The Fianna Fail and Sinn Fein leaders also alleged that advisers involved in the sale process were engaged in advising both sides of the transaction.
During increasingly heated exchanges in the Dail chamber, the Taoiseach hit back at his opponents. He also pledged a value for money assessment by the Comptroller & Auditor General who he said upheld the taxpayers’ interests in all these matters.
“Anglo Irish Bank was the rotten carcass that brought this country down and cost the taxpayer €34bn,” the Taoiseach told the Fianna Fail leader.
Mr Kenny said that the Fianna Fail-led government had put in the structures which gave freedom to IBRC, which succeeded Anglo, to make commercial decisions free from government interference.
The Taoiseach said the Finance Minister Michael Noonan had put in a safety measure which allowed a senior Finance Department official monitor big IBRC transactions.
He said Mr Noonan later met with both the chief executive and board chairman of IBRC about the Siteserv sale and was satisfied the transaction was correctly handled.
Meanwhile, the Finance Minister said he 'trusted' assurances from former Anglo Irish Bank chairman Alan Dukes that the controversial Siteserv sale was the best possible deal for the taxpayer.

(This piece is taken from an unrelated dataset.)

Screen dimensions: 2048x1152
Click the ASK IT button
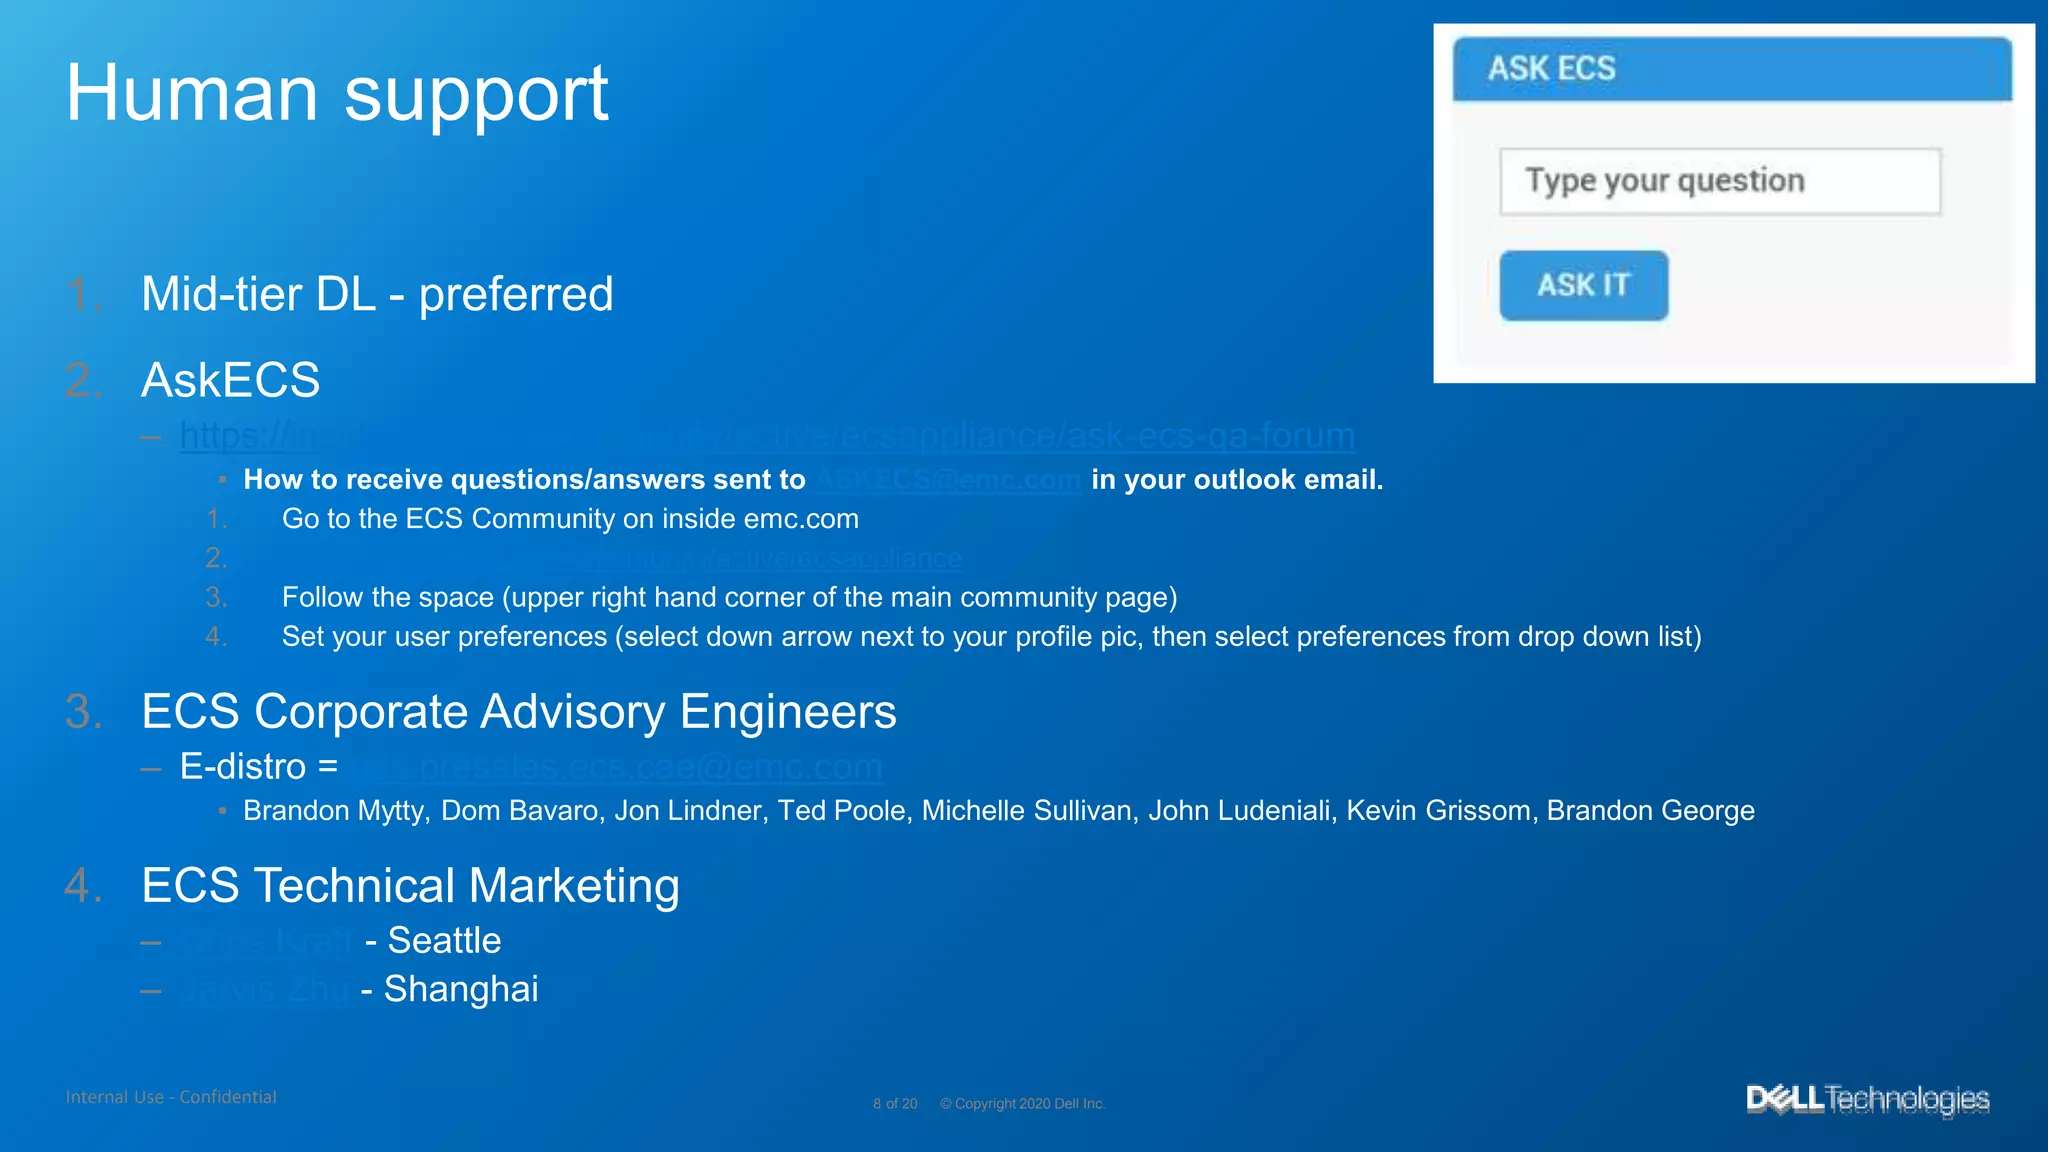pyautogui.click(x=1583, y=286)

Mr Noonan said he asked IBRC (formerly Anglo) to carry out a review of the €45m sale of Siteserv to Denis O’Brien owned Millington – a deal which Opposition politicians say cost the State €105m.
Speaking to RTE Six One News, the minister said at the time there was “no legal possibility” of reversing the sale.
“The board assured him (Alan Dukes) and he assured me that what happened was in the best interest of the State, and consequently of the taxpayer,” Minister Noonan said.
“You could review something if there was a possibility of changing something but all transactions were complete. There was no legal possibility of a reversal and I trusted Alan Dukes,” he added.
He said he had a meeting with IBRC chief executive Mike Ansley and Mr Dukes at which he received an assurance that “everything was done properly”.
The minister said if he had not accepted their explanations he would have had “problems allowing the board continue”.
Minister Noonan said allegations were made about the sale before and after he met with Mr Ansley and Mr Dukes.
He said the €5m pay out for Siteserv shareholder was an “essential component” of the deal because the view was they would not sign off on the transaction without the payment.
He described Anglo Irish Bank as a “bit of disaster” and said the taxpayer was forced to put €34bn into the failed bank when Fianna Fail was in Government.
The minister said he did not receive “fluid information” from Anglo or IBRC in the same way he dealt with AIB due to an arrangement agreed with the bank by the previous Government.
The previous ‘relationship framework’ meant IBRC was not required to inform the Department of Finance about commercial transactions.
Minister Noonan felt he was not receiving adequate information and changed the relationship to require the bank to alert him to any deals worth more than €100m.